Apesar de manter a perspectiva de que o superávit será feito sem ajustes, o BC retirou do documento a frase em que afirmava que considerava o "cumprimento" da meta de R$ 139,8 bilhões (perto de 3,10% do PIB).

No documento, o BC retira o valor nominal da meta e a palavra "cumprimento", além de destacar que a geração do superávit será "em torno" de 3,1%.

Mas mantém a palavra "sem ajustes", conforme os parâmetros constantes na Lei de Diretrizes Orçamentárias (LDO), o que quer dizer o cumprimento da chamada meta cheia, sem o instrumento que permite o abatimento dos investimos do Programa de Aceleração do Crescimento (PAC).

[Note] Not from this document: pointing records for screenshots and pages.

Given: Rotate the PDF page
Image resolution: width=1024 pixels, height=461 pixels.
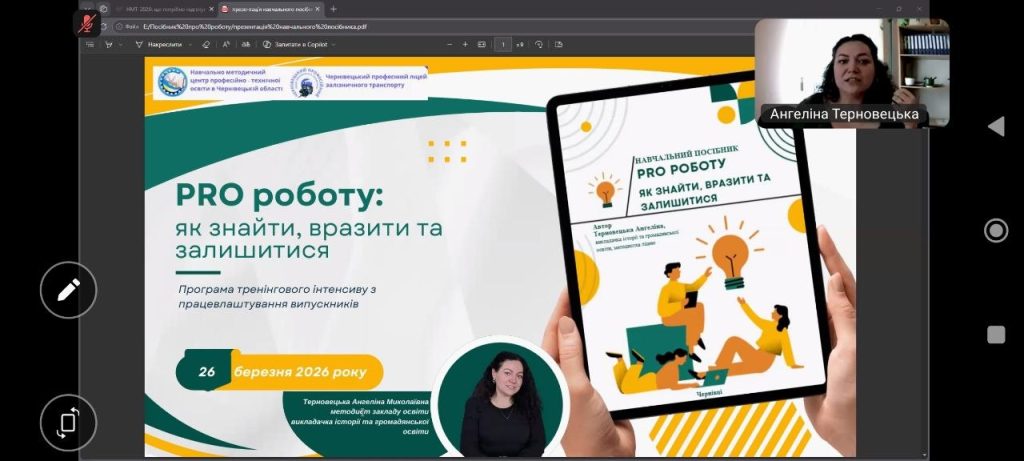Looking at the screenshot, I should point(539,44).
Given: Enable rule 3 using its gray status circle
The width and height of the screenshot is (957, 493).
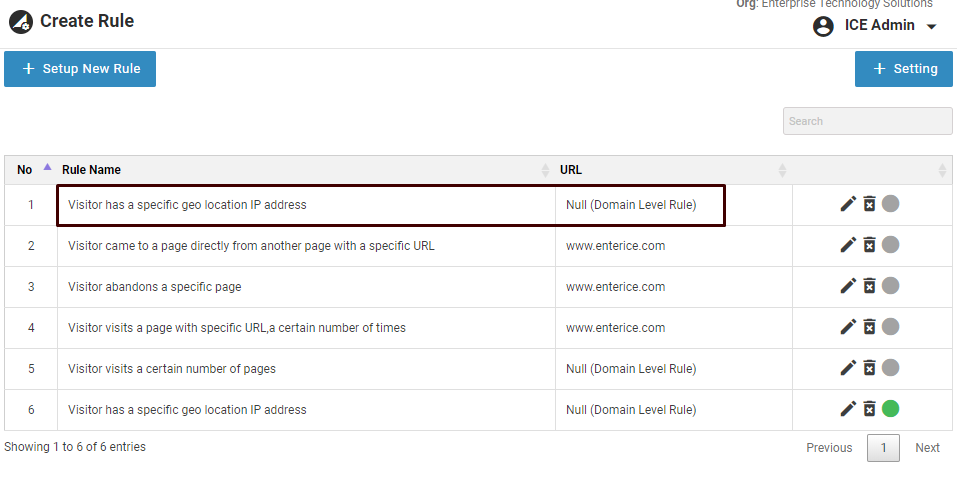Looking at the screenshot, I should [891, 286].
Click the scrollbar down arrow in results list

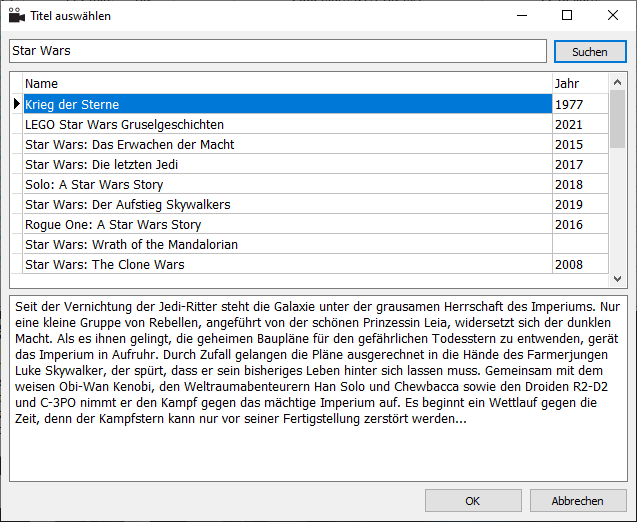coord(618,279)
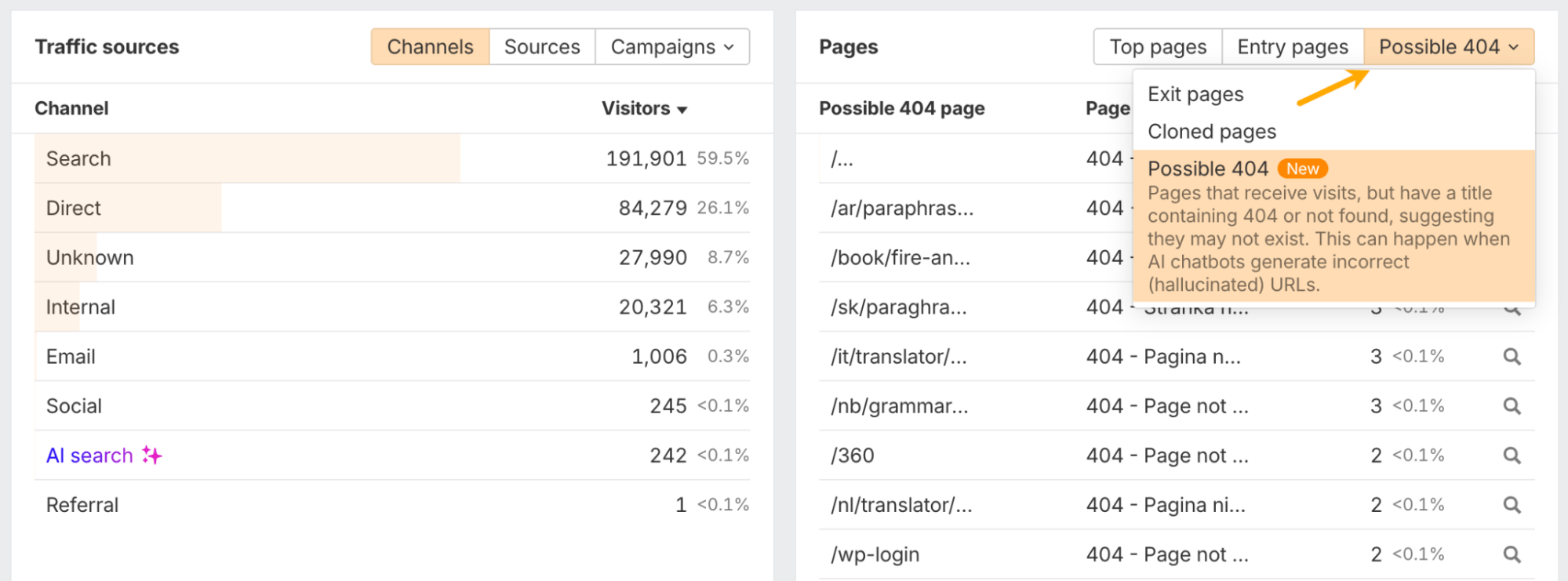Click the /ar/paraphras... page link
The height and width of the screenshot is (581, 1568).
coord(902,209)
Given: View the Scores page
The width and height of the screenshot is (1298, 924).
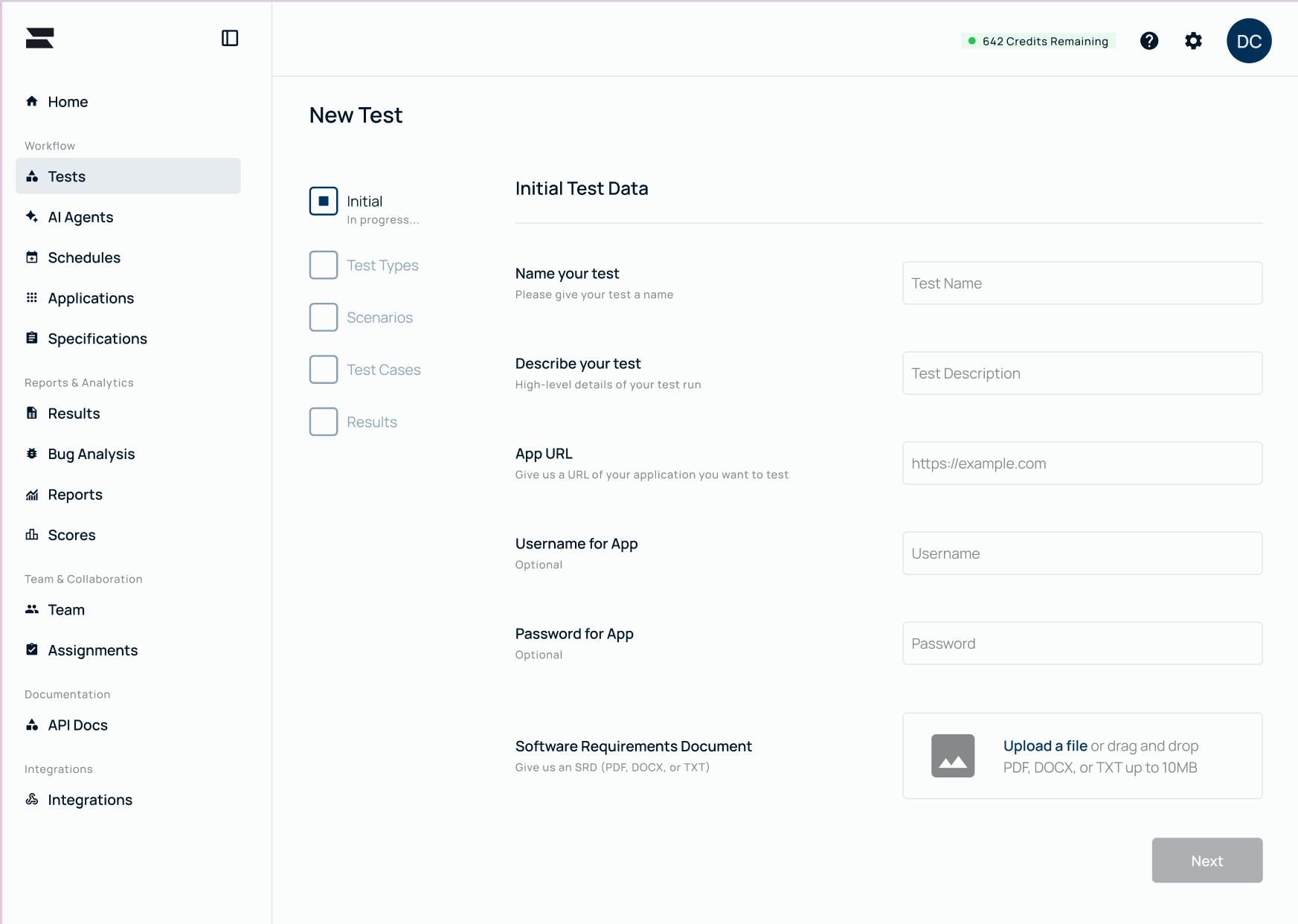Looking at the screenshot, I should coord(71,534).
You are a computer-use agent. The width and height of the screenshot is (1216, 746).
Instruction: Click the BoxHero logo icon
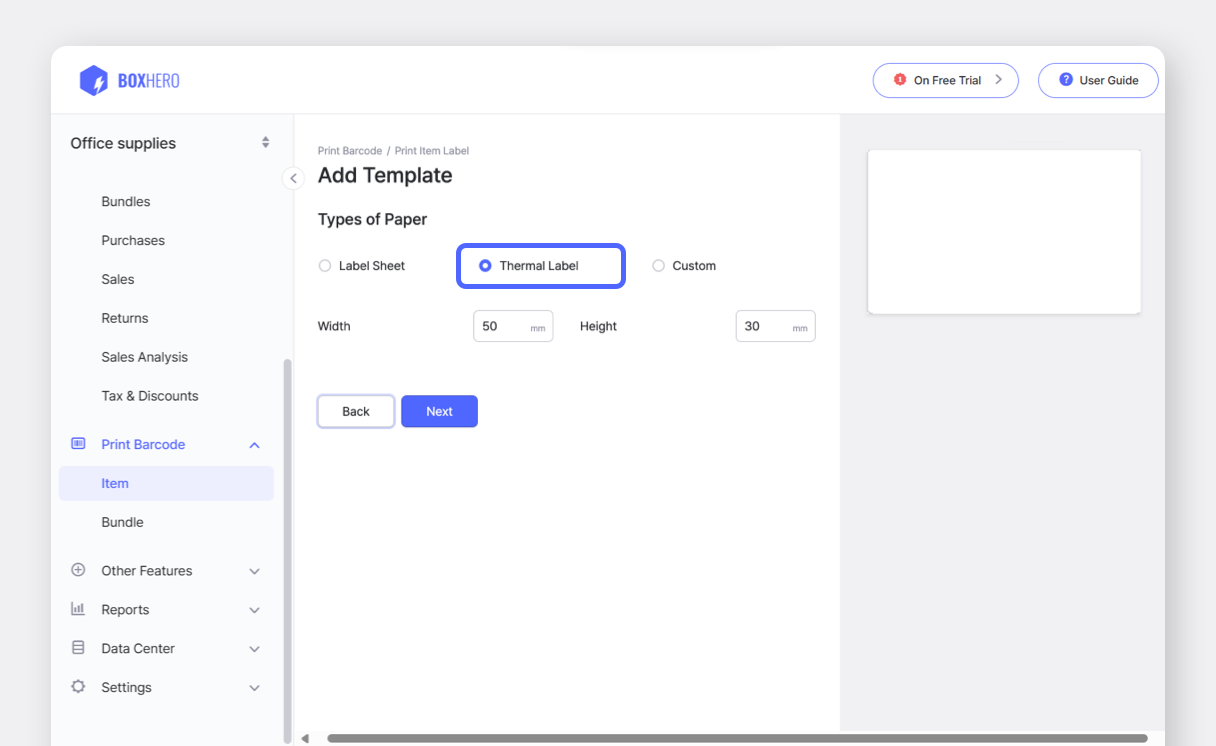click(93, 80)
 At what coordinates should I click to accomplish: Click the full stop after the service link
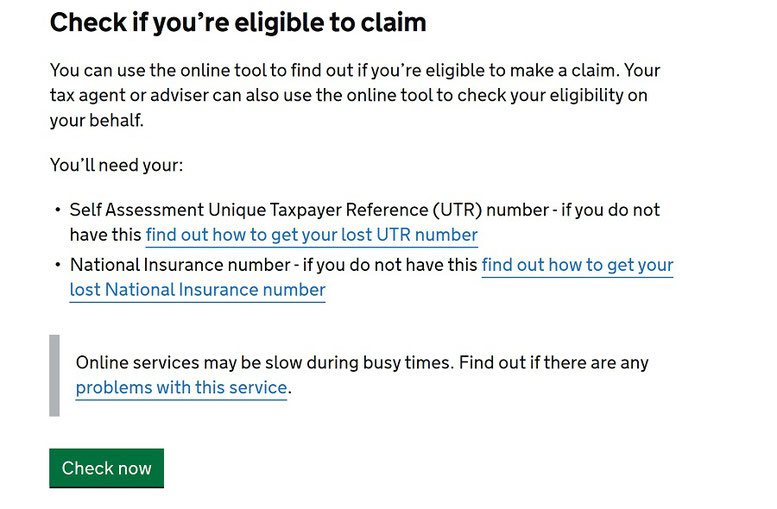click(289, 388)
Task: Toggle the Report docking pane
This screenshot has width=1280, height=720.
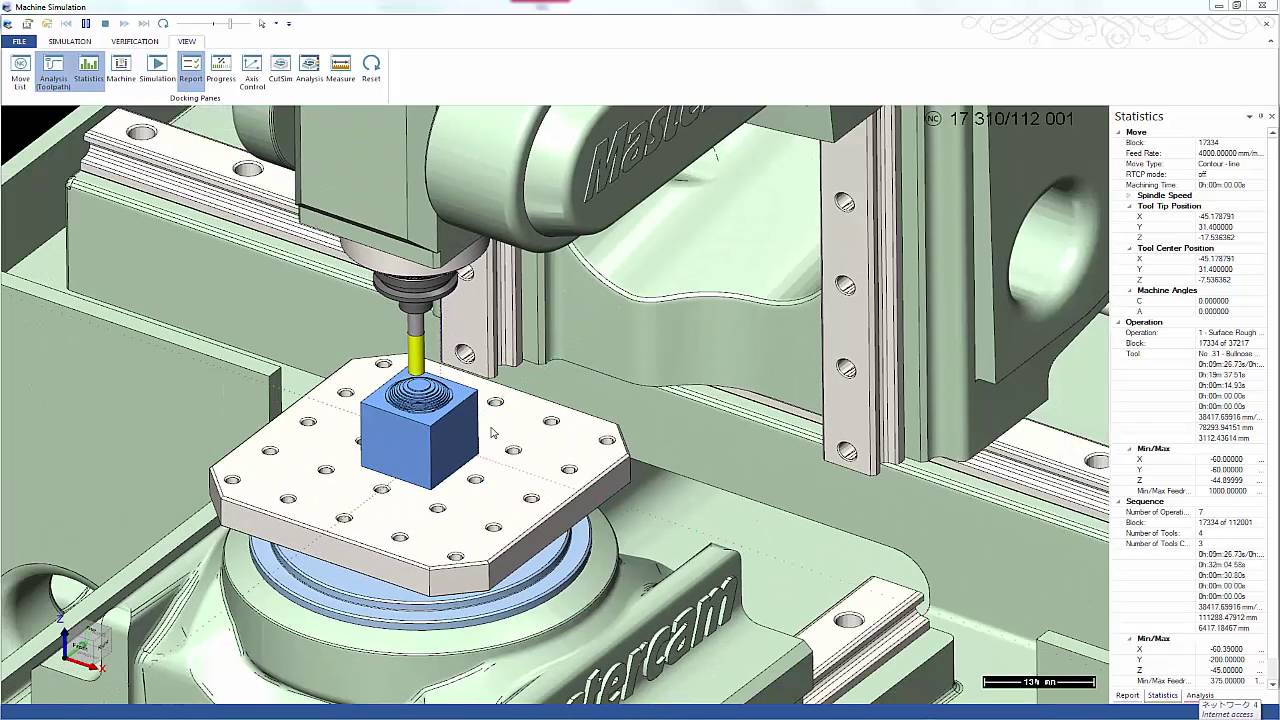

Para 2013, o BC admite como hipótese de trabalho a geração de superávit primário de aproximadamente 3,10% do PIB, sem ajustes, em 2013, conforme parâmetros constantes da LDO de 2013.

Também foi retirado do documento o valor da meta nominal, de R$ 155,9 bilhões, que constava no documento anterior, referente ao trimestre encerrado em junho. Para 2014, admite-se, como hipótese de trabalho, geração de superávit primário de 3,10% do PIB, sem ajustes.